Key Highlights
- J-Star received a Nasdaq Staff Delisting Determination on June 12, 2026 for non-compliance with the minimum $1.00 bid price rule, having exhausted its initial 180-day compliance period through June 10 without regaining compliance and being ineligible for a second period.
- The company intends to request an oral hearing before the Nasdaq Hearings Panel, which will stay the delisting action and allow Class A ordinary shares to continue trading under the symbol YMAT during the review process.
- YMAT is trading at $0.57 pre-market June 22, down 8.02% from the June 18 close of $0.62, with a market capitalisation of $10.13 million and a 52-week range of $0.24 to $6.45.

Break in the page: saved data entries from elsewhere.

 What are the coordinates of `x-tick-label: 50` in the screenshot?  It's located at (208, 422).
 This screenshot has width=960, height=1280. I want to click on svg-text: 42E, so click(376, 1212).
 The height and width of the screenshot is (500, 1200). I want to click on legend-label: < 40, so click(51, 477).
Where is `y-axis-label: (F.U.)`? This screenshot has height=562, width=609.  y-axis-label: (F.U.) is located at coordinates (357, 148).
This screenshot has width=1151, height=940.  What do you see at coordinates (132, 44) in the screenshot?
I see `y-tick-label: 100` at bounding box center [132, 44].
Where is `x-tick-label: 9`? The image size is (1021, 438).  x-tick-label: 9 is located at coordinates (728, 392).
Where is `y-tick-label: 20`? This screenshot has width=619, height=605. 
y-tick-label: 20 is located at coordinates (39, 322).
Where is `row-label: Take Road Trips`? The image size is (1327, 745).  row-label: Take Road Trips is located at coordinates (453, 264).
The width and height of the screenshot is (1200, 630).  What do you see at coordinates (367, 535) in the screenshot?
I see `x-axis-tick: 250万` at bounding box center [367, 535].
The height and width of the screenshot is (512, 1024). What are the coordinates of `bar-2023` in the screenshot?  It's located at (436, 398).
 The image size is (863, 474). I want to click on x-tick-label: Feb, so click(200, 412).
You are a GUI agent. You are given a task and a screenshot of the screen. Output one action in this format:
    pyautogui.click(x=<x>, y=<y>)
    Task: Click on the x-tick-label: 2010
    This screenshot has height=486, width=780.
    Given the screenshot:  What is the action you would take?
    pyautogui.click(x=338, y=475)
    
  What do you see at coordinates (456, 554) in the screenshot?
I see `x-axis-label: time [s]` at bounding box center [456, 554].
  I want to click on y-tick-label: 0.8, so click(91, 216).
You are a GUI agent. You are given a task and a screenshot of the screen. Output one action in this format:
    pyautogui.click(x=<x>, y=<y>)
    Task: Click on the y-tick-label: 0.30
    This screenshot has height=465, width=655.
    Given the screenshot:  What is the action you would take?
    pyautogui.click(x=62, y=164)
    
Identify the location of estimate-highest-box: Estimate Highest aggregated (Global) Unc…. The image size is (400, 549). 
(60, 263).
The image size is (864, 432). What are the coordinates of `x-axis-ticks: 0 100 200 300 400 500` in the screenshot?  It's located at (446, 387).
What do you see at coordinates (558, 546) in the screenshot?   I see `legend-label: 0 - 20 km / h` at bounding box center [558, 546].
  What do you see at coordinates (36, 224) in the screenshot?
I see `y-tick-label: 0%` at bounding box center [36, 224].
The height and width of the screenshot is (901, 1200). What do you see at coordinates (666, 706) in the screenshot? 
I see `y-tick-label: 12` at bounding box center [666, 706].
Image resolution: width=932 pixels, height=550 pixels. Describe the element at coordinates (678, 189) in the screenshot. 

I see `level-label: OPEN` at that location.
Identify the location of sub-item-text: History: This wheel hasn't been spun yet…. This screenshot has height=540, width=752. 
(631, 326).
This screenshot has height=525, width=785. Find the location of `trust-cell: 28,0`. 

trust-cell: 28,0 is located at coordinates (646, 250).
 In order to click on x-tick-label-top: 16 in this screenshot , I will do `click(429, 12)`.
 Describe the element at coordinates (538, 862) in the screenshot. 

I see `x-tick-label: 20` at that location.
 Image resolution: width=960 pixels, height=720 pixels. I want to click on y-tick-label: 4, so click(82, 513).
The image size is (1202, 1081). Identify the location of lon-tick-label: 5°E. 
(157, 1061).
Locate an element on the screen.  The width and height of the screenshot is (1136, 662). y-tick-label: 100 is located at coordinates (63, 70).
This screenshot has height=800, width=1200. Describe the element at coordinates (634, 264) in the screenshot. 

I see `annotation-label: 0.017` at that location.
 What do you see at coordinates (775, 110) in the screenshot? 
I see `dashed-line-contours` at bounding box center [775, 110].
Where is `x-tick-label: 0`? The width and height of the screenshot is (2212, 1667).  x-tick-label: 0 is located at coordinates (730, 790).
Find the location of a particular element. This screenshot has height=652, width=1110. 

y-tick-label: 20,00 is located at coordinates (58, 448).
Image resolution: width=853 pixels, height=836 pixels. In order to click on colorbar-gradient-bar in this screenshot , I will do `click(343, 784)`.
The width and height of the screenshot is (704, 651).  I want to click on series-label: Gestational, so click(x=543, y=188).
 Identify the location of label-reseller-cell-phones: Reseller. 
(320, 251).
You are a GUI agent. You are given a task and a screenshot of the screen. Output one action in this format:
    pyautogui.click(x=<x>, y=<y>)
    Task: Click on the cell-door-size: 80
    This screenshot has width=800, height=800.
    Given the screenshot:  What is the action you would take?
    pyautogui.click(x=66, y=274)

Delisting Risk Weighs on Pre-Market
J-Star Holding Co., Ltd. (NASDAQ: YMAT) is trading at $0.57 pre-market June 22, down 8.02% from the June 18 close of $0.62. J-Star is a Taiwan-based holding company with over 50 years of expertise in the material composites industry, designing and manufacturing lightweight high-performance carbon fibre composite products including structural components for electric and sports bicycles, rackets, automotive parts, and healthcare products, while also developing a US-based solid-state battery manufacturing facility.
The catalyst is the Nasdaq Staff Delisting Determination Letter received June 12, confirming non-compliance with Nasdaq Listing Rule 5550(a)(2), which requires listed companies to maintain a minimum bid price of $1.00 per share. J-Star first received notice of non-compliance in December 2025 and was provided a 180-day compliance period through June 10, 2026. The company was unable to regain compliance within that period and is not eligible for the standard second 180-day extension available to some Nasdaq-listed companies.
The company intends to request an oral hearing before the Nasdaq Hearings Panel, a procedural step that activates a stay of the delisting action, meaning trading continues under the YMAT symbol during the hearing process. At the hearing, J-Star will present a plan to regain compliance and request additional time. However, there is no assurance the Panel will grant the request or that the company will ultimately regain compliance. With the stock currently trading at $0.57, the company would need to sustain a price above $1.00 for ten consecutive business days to satisfy the minimum bid price requirement in its current form.
Valuation and Risk Considerations
YMAT reports a negative EPS of $1.23 without a conventional P/E ratio. The market capitalisation of $10.13 million is modest, and the 52-week range of $0.24 to $6.45 reflects the volatility of a recently listed foreign issuer facing compliance pressure. Key risks include an adverse Panel decision, the inability to demonstrate a credible path to sustained compliance, and the broader operational challenges of the carbon composites business.
Conclusion
J-Star's pre-market decline reflects the direct market response to confirmed delisting risk, with the hearing process providing a temporary stay but the underlying compliance challenge unresolved.